■ご縁を、思いを……「つなぐ」ことをテーマに
慶念寺のご本尊は、開所の際に、長崎県雲仙市愛野町にある光西寺(こうさいじ)様からお迎えしたものです。本来この大きさのご本尊は、もっと天井が高い場所が適しているんです。ですがひと目で「ああ、ここはお寺なんだ」と分かるような、大きなご本尊をご安置したいという私の思いから、お迎えしました。由来ははっきりしていませんが、江戸後期から明治初期に造られたものだそうで、100年以上にわたって多くの方々にお参りをされてきたご本尊です。
礼盤一式をはじめ御荘厳もほとんどが、他のお寺で新調のため不要になったものなどをいただいています。お寺は新しいですが、これらはみな、誰かが大切にしていたであろう思いの詰まったものですから、その思いを今に「つなぐ」ことができて嬉しいですね。
このあたりはご実家から離れてお住まいの方も多い土地柄です。
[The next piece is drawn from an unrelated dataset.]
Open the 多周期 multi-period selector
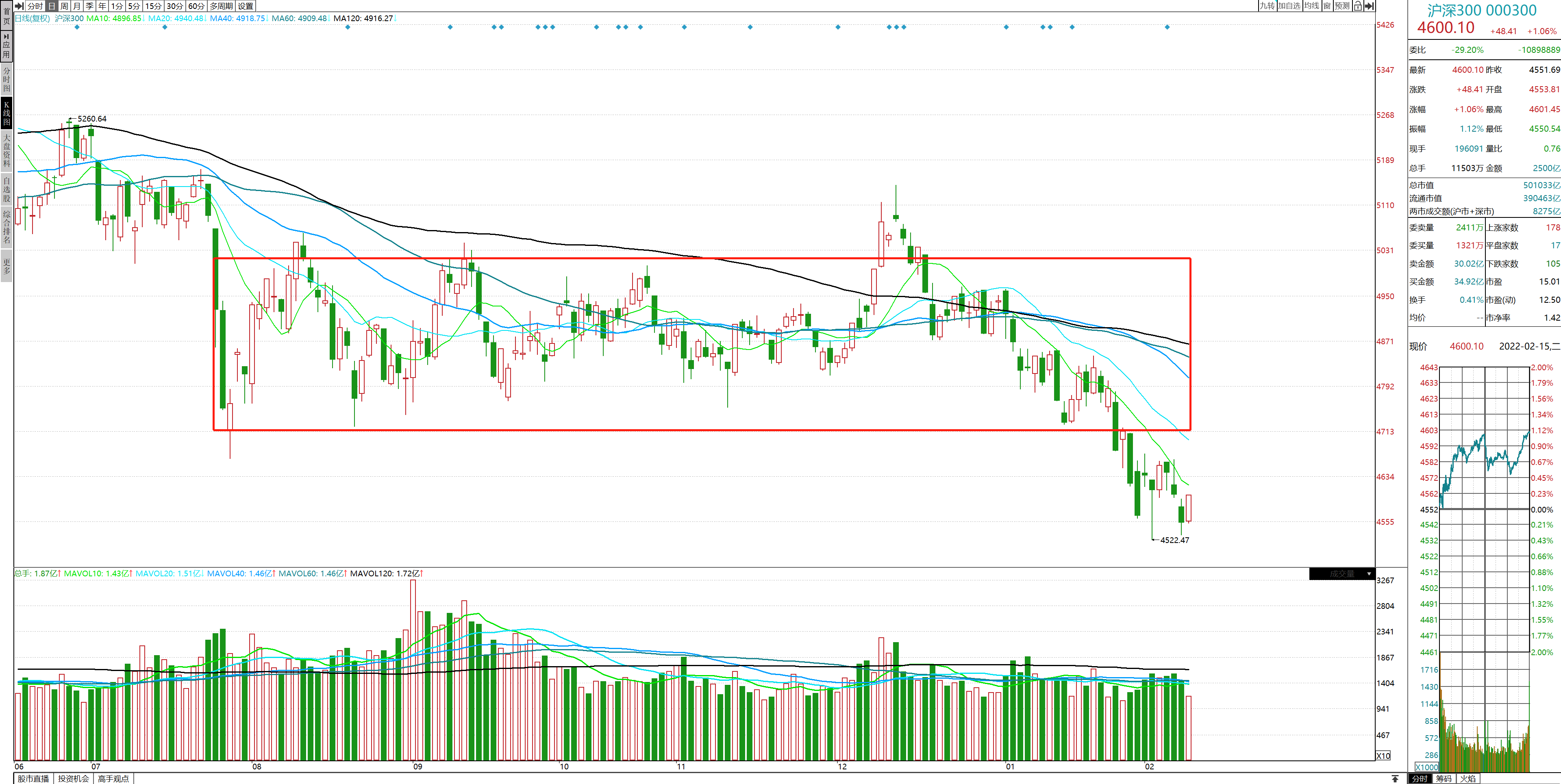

例えば「実家のお寺を大切にしたいんだけれど、今こちらで遠方住まいだから」というような方のご法事の相談を受けた時には、必ず私がそのお寺様にご挨拶をして、そちらのお寺様の思いを伺い、その思いをしっかりとつないでいくように心がけています。都市開教というと、新しくご縁を作っていくことを考えがちですが、こちらにお住まいの門徒様と地方のお寺様をつなぐ橋渡しのような役目も、都市開教の大事な役割かなと最近は思っていますね。そういう意味でも「つなぐ」を大事なテーマと思って活動しています。
■都市開教は日々、試行錯誤
毎月「寺報」を発行しているのですが、そこに「ぜひ慶念寺にお手紙をください」と書いています。近況、ご相談など、なんでも構わないんです。私か坊守が必ずお返事を書きます。電話でもお話はできますが、手紙をもらう機会は少なくなっていますから、いいものですよね。お手紙をくださる方もだんだん増えてきて、嬉しく思っています。
お寺でこれからやってみたいこともたくさんあります。写経会、お経を読む会、また私は「笙(しょう)」の演奏ができるので、雅楽の会などもいつか実現したいですね。コロナ禍でまだ難しいことも多いですが、できることからやろうと、2020年の9月からブログを始めています。ほとんど毎日更新中です。ホームページも全部私の自作なので、ぜひ見てほしいです。少しでもお寺を身近に感じていただけるよう、日々試行錯誤しながら活動しています。
都市開教は大変なこともありますが、魅力もあります。何もなかったところ、つまりゼロから作っているので、だんだん形になっていく面白さだと思っています。いろいろなご縁があって、うちに連絡をくださる方がひとり増え、ふたり増え……「数字」としてその手応えがわかるだけでも面白いと感じています。ご縁をいただいた方はたくさんいらっしゃいますから、これからもそのご縁を大切にしていきたいですね。